De esos ojos me sacó Ricardo a la 1:35. Un tiro en la cabeza y seis en las piernas estaban a punto de vencerlo. Además de presentar ojos de muñeca, no reaccionar a los estímulos con agua helada en los oídos ni al roce de las córneas con un objeto extraño ni a la presencia de la manguera esófago adentro, y de dejar de respirar espontáneamente durante varios minutos, un TAC confirmó su muerte cerebral. Entonces las enfermeras lo condujeron a una de las dieciséis recámaras separadas con cortinas blancas, lo cubrieron con sábanas y cobijas y comenzaron a suministrarle líquidos, sangre y fármacos para mantener la presión de sus órganos. Me quedé un momento en el gesto severo de su cara y luego en los susurros de sus hermanas y sus sobrinas, que declaraban amores con un llanto tan discreto que pasaba inadvertido en ese lugar tremendamente agitado por las sobredosis, las golpizas, las altas velocidades, las arritmias, las cefaleas, las puñaladas.

III
Apenas un minuto es el reposo del médico que acaba de dejar a su paciente en el saloncito de los muertos. Afuera, una madre joven parece querer rasgarse a gritos. "Que iba con Luis en esa moto -se la oye gritar- que otros dos la alcanzaron y les dijeron que se bajaran -suspira- que el Luis se bajó y echó a correr y que mi niño no fue rápido y le tiraron al pecho y le cortaron una que es como la aorta". Su relato llega hasta el salón donde los médicos callan. "No me queda nada". A esta hora no hay consuelo para una madre tan triste. Su niño está en la morgue cubierto con la sabanita verde y ella suplica que el CTI se apure con las fotos y las huellas. Ella quiere abrazarlo para darle calor porque en este hospital hace mucho frío. Tiene razón. Hace rato que no siento los pies y un dolorcito agudo me sube hasta las rodillas. Ahora las doctoras llevan sacos y las auxiliares medias gruesas. La madrugada entró con furia este domingo 19 de febrero.

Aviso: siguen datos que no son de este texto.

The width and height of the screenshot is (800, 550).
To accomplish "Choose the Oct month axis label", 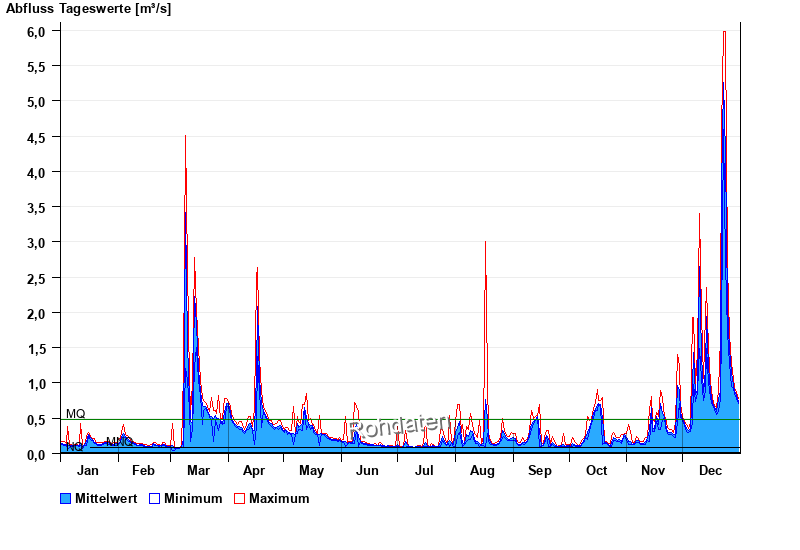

Una sirena anuncia otra tragedia. La puerta rasga el cemento. Las camillas rechinan. Ligia y Lina reciben al paciente. ¡A quitarle la ropa ya! Omaira y Flor proceden. No piden carné de EPS. No buscan la cédula. No averiguan nombres. Lo desnudan. Las médicas se acercan a la herida. ¡Precordial! Cada una toma un extremo de la camilla. La impulsan. La conducen por los pasillos blancos que llevan al quirófano de urgencias. Las enfermeras del otro lado lo reciben. Los cirujanos corren. Las mujeres regresan exhaustas y en dos minutos vuelven a sus tareas silenciosas: suturar una herida que rasga la piel de la coronilla marcando una estrella, estabilizar el ritmo cardíaco de un campesino que estrena marcapasos, cuidar al hombre con los labios, la encía y los dientes partidos al que también le falta un pedacito de lengua, controlar los signos vitales de los borrachitos que juntos pa‘ las que sea se cayeron de un tercer piso y ahora solo sufren de resaca, suturar más y más pieles y consolar a un travesti que ha echado a perder sus siliconas en una riña a puñal.

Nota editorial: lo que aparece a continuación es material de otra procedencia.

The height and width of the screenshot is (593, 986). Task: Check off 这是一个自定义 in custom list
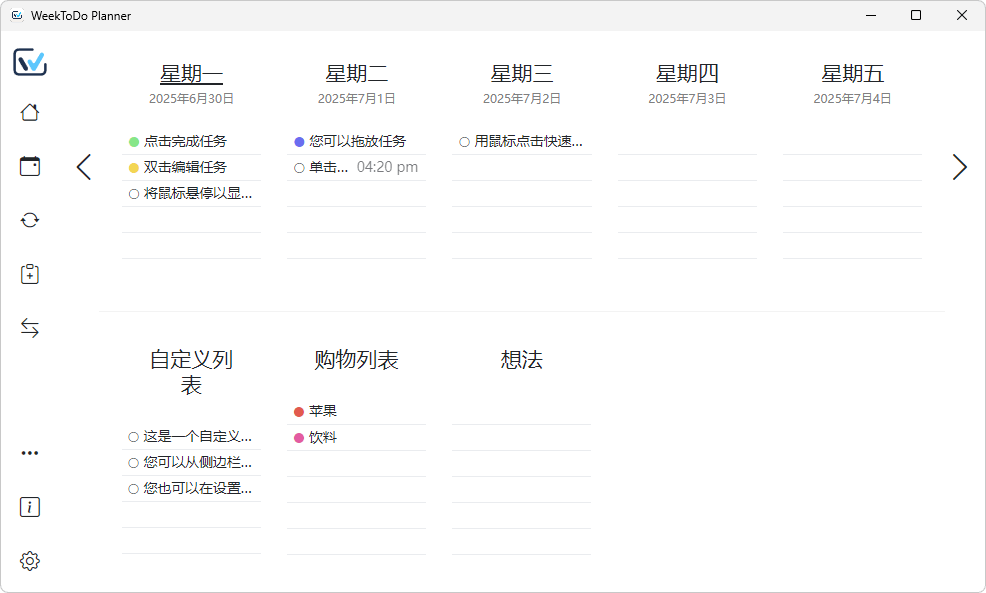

A punto de clarear, en el cielo se insinúa un día despejado. Tomamos tinto en la buñuelería vecina al hospital, pero ni el más amargo logra arrastrar el sabor a cobre oxidado que sale de mis entrañas. Los médicos disfrutan el único descanso de la noche y mientras cruzamos la calle de regreso al servicio de urgencia, ruegan que la próxima hora, la última de su turno, sea de calma.
Ellos vuelven al silencio de las suturas y yo a escuchar los lamentos de las sobrinas que se van quedando solas. Ricardo está muriendo con la misma discreción con que las mujeres de su vida cargan el dolor. Al filo de las siete, cuando ya el salón se inunda con los rostros frescos de los médicos y enfermeros que se despidieron anoche, dos cirujanos vienen del quirófano. El muchacho de la puñalada en el corazón vivirá. Las mujeres se miran con complicidad y sonríen. Ellas se van a casa a dormir y yo a soñar que sostengo un pedacito de lengua en la palma de mi mano.